課題一覧:
• 1. テレビドラマに関する文章のうち、「それにしても、旬のジャニーズ」から「できなかったのかもしれない。」までを、両端も含めてそのまま書き写してください。
• 2. テレビドラマに関する文章で、かつて日テレにあった自営業ものの連ドラとして挙げられている業種は何か。
• 3. テレビドラマに関する文章を、末尾の文のあとから書き進めること。

提示本文:
===
それにしても、旬のジャニーズやその他イケメンが出ずに、刑事でも天才医師でも美形高校生同士のリア充恋愛ものでもない、市井の普通の人の普通の物語をじっくりと綴るなんていうのは、無理なんだろうか。いや、これは今というより、昔から無理だったのかもしれない。それこそNHKの夜遅くの深町幸男や和田勉のドラマじゃないと昔からできなかったのかもしれない。
それに、朝ドラを除けば自営業もののドラマがなくなったという傾向も、善し悪しは別として指摘できよう。たとえば、昔なら、そば屋、銭湯、石材店(以上TBS)、水道工事店、日本料理割烹、フレンチレストラン(以上日テレ)などの自営業もの連ドラがあった。これらがなくなったのは、現実の世相を反映して、やむを得ないところもあろう。実際、フランチャイズに入らずに商売を興す・継続するというのが絶望的なご時世だから。では、工場のラインのワーカー、いわゆるブルーカラーものはどうだ。昔からないのか。映画では昔はあったんだが(吉永小百合の日活青春もので、相手役の浜田光夫はしばしば集団就職の工員だった)。
もっともホワイトカラーのサラリーマンものですら、実は決して思っているほど多くはなく、サラリーマンであっても、映画の『社長シリーズ』みたいに仕事そのものをメインテーマにしたものはあまりなくて、仕事自体はあまり触れられないことがほとんどだが(一方で、「職業もの」ドラマというのは相変わらず多いが。でも改めて考えれば、教師も刑事も勤務医も広義のサラリーマン=給与生活者である)。
そういえば、これはまったくの余談だが、『ドラえもん』(1973、1979~)や『がんばれロボコン』(1974~7)のような児童コメディでも、サブキャラはともかく、主人公の家はサラリーマン世帯が昔から多い(なお、『ちびまる子ちゃん』(1990~2、1995~)は、父親の職業が作中ではまったく触れられないという稀有な作品だ)。
===
資料データ:
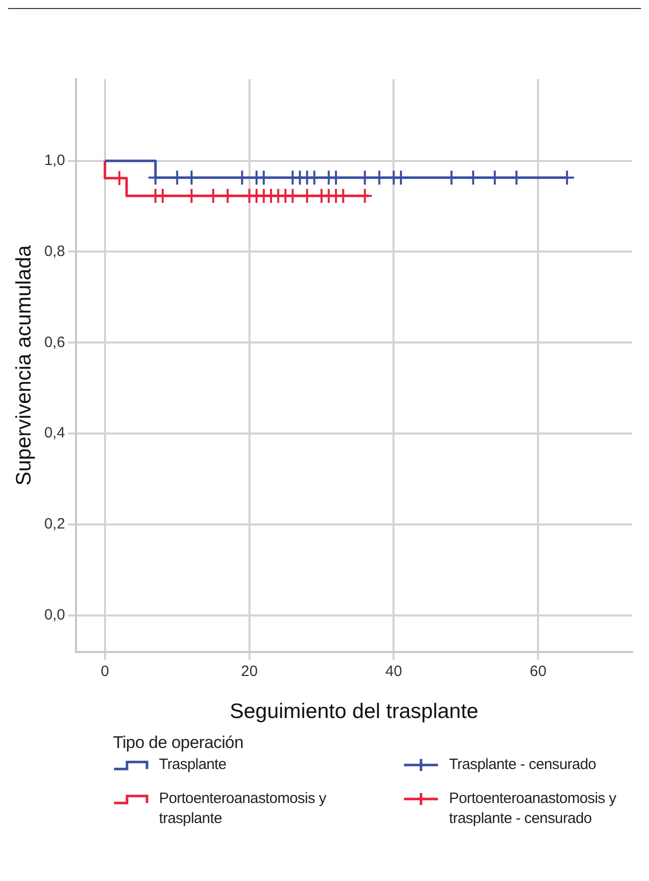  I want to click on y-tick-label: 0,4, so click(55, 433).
===
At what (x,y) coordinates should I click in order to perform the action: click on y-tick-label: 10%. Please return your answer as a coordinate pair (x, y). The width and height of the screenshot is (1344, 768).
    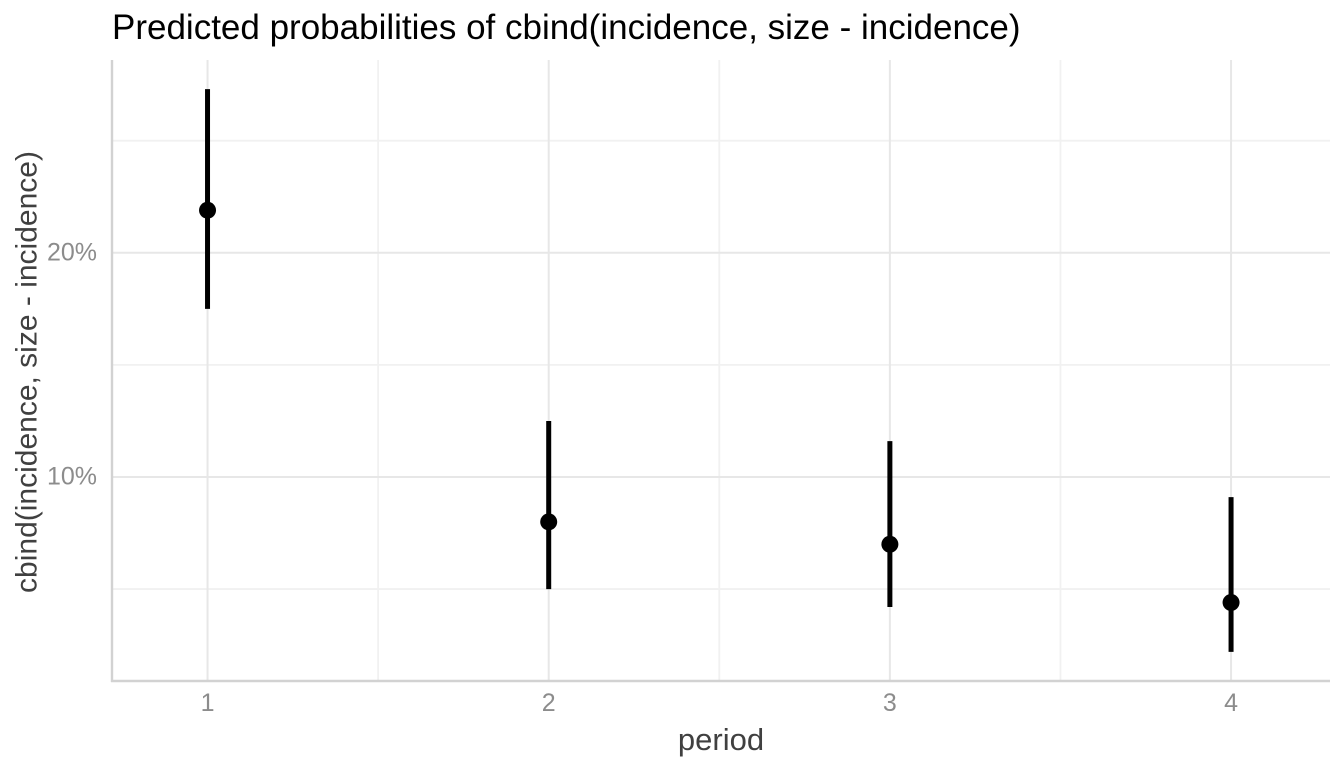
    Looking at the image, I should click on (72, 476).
===
あなたの解答:
• 1.
それにしても、旬のジャニーズやその他イケメンが出ずに、刑事でも天才医師でも美形高校生同士のリア充恋愛ものでもない、市井の普通の人の普通の物語をじっくりと綴るなんていうのは、無理なんだろうか。いや、これは今というより、昔から無理だったのかもしれない。それこそNHKの夜遅くの深町幸男や和田勉のドラマじゃないと昔からできなかったのかもしれない。

• 2. 水道工事店、日本料理割烹、フレンチレストラン

• 3.
閑話休題。自営業ドラマの滅亡とともに、ここ20〜30年の傾向として、地方軽視ということも指摘できるだろう。ニュースや情報番組は、各地域それぞれで作られるものも多いから、まだいいが、やはりNHK以外では首都圏偏重が目に余る。とくにドラマがそうだ。と言えば、昔からそうだろと言われそうだし、事実、昔から俳優のスケジュールの関係もあって、現代ものの全国ネット連ドラは首都圏で制作される首都圏舞台のものが圧倒的大多数だ(そういえば、懐かしい『理想の結婚』(1997)は、東京と大阪をしばしば往き来するドラマだったが、東京の場面ではふんだんにロケシーンがあるくせに、大阪(ということになっている)パートは室内のセットシーンばかりで、屋外設定のシーンでもセットで済まされていることが多く、それらはもちろん首都圏のスタジオで撮っていたはずで、それどころかごく僅かな大阪設定のロケシーンですら、実際に現地に行かずに首都圏の町で撮っているんじゃないかと疑わしかったものである(笑)。とともに、同作はとても楽しいドタバタラブコメディで、私も好きなドラマではあったが、「関西人」、「大阪の下町」の描き方がすこぶるステレオタイプであったことは間違いない。『国民の創生』(1915)や『風と共に去りぬ』(1939)や『南部の唄』(1946)が今日では許されない表現だと封印されちゃうんだったら、『理想の結婚』だって断罪されなきゃいけないんじゃなかろうか)。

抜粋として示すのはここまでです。